Exercise objective: Copy out the rows again without any change, from the line with "The image size is (800, 450)." to the line with "I want to click on tile-quantity-adjustment: تسوية", both of those lines included.

*** Data for this task

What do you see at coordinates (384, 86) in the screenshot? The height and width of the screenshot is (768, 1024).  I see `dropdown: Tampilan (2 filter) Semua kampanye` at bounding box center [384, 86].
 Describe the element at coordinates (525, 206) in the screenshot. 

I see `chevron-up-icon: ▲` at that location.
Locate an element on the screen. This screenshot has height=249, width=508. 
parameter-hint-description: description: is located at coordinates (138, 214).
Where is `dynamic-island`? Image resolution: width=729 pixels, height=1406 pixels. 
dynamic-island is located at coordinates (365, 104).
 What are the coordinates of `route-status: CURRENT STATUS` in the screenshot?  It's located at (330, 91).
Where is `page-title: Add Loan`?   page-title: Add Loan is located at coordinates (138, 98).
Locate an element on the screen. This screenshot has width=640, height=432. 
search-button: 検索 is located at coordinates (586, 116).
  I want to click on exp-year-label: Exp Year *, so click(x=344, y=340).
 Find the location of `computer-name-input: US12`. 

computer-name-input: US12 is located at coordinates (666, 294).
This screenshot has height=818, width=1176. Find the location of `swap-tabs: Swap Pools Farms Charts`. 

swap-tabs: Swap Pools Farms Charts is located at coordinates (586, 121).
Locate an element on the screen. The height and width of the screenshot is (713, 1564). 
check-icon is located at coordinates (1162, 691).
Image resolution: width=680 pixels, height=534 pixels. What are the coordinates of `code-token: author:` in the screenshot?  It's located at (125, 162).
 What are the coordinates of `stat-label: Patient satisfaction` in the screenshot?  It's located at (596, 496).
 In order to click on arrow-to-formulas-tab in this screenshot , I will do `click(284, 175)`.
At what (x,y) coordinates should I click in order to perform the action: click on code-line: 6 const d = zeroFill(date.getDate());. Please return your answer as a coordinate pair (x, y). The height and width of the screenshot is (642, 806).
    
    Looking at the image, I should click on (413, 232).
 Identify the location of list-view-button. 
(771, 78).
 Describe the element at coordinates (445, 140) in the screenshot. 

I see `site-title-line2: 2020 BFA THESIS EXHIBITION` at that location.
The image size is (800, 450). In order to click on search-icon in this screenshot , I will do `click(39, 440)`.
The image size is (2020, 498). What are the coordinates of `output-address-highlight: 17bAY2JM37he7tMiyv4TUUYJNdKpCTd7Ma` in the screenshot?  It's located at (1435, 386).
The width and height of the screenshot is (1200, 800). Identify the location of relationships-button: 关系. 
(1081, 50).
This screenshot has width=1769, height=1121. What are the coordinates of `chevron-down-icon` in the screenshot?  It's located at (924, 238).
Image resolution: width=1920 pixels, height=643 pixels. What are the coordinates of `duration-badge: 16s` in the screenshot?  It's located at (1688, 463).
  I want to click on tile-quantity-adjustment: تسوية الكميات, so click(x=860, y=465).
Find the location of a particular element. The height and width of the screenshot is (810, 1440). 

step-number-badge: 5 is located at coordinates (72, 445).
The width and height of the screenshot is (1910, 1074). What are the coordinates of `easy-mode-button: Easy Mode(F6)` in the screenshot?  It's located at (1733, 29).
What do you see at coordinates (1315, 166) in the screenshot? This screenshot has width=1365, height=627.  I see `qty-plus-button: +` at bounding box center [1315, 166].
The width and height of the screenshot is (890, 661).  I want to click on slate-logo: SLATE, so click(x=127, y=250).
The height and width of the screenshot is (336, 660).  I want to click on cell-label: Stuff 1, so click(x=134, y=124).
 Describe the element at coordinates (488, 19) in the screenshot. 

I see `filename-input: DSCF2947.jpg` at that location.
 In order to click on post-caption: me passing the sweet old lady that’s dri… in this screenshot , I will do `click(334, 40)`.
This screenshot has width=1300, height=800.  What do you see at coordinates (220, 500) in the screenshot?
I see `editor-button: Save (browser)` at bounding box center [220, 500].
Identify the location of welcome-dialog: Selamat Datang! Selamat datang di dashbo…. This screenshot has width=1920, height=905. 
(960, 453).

******

Answer box:
The image size is (800, 450). In order to click on search-icon in this screenshot , I will do `click(39, 440)`.
The image size is (2020, 498). What are the coordinates of `output-address-highlight: 17bAY2JM37he7tMiyv4TUUYJNdKpCTd7Ma` in the screenshot?  It's located at (1435, 386).
The width and height of the screenshot is (1200, 800). Identify the location of relationships-button: 关系. 
(1081, 50).
This screenshot has width=1769, height=1121. What are the coordinates of `chevron-down-icon` in the screenshot?  It's located at (924, 238).
Image resolution: width=1920 pixels, height=643 pixels. What are the coordinates of `duration-badge: 16s` in the screenshot?  It's located at (1688, 463).
  I want to click on tile-quantity-adjustment: تسوية الكميات, so click(x=860, y=465).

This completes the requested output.